He would say things like, “It’s only two days without him. Can’t you just be happy being here with me? Don’t you love me?”
(See how it always goes back to them? Because I loved and missed my son, I somehow didn’t love or respect him. I didn’t provide him with enough narcissistic supply, I guess.)
So, I tried talking to him about love and mothers. Unfortunately, he had a shitty mother as a model, but she was his model. I respected the model. But I did not agree with the model.
The only emotion he did show, however, was his rage and a few tears over the thought of losing his Shih-Tzu. He didn’t fear losing his dog because he’s an animal lover or humanitarian. Oh, no! He feared losing that dog because that dog was the one and only living thing he could control and use to control others. He couldn’t bear being stripped of his most valuable tool.
(And if he ever has children, they will serve him just as the Shih-Tzu has served him.)
3) A Fragmented Family Story
I have a colorful and memorable childhood. It definitely wasn’t always rainbows and butterflies, but I loved my childhood.
The sociopath claimed to love his childhood, too.
Based on the fragments of a life the sociopath shared with me, I tried piecing together the sociopath’s childhood in the early pages of my book. The history he shared with me was not seamless, not even close. Nothing he explained ever added up using any logic I could understand.
(Maybe because he was never told the truth about why they moved around so much? Could be.)
But, in the words of the sociopath, his childhood was one of privilege and freedom.
Nope! I didn’t believe it! Why? Because I did’t see it. There were no pictures documenting this “fairytale” life he claimed to have lived – Oh, those pictures are in our other house, he’d claim. And there were no shared family stories about this once idyllic life. Not once did he and his brother or parents share a story from childhood. (You know.. the ones where everyone who remembers starts laughing and feeling nostalgic.) None!

===============

- Explore the material
1 – In the passage, how does the sociopath describe his childhood?
2 – Does each statement agree with the passage? Answer yes or no for each and quote the deciding words. (a) The writer loved their own childhood. (b) The sociopath feared losing his Shih-Tzu because he is an animal lover. (c) The sociopath and his family often shared stories from his childhood.
Rely only on the passage above.

- Supplied material
===============

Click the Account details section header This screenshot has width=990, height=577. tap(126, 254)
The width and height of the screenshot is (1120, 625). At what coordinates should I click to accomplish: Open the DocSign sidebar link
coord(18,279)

===============

- Answers in order
1 – As one of privilege and freedom.

2 –
(a) Yes: "but I loved my childhood."
(b) No: "He didn’t fear losing his dog because he’s an animal lover or humanitarian."
(c) No: "Not once did he and his brother or parents share a story from childhood."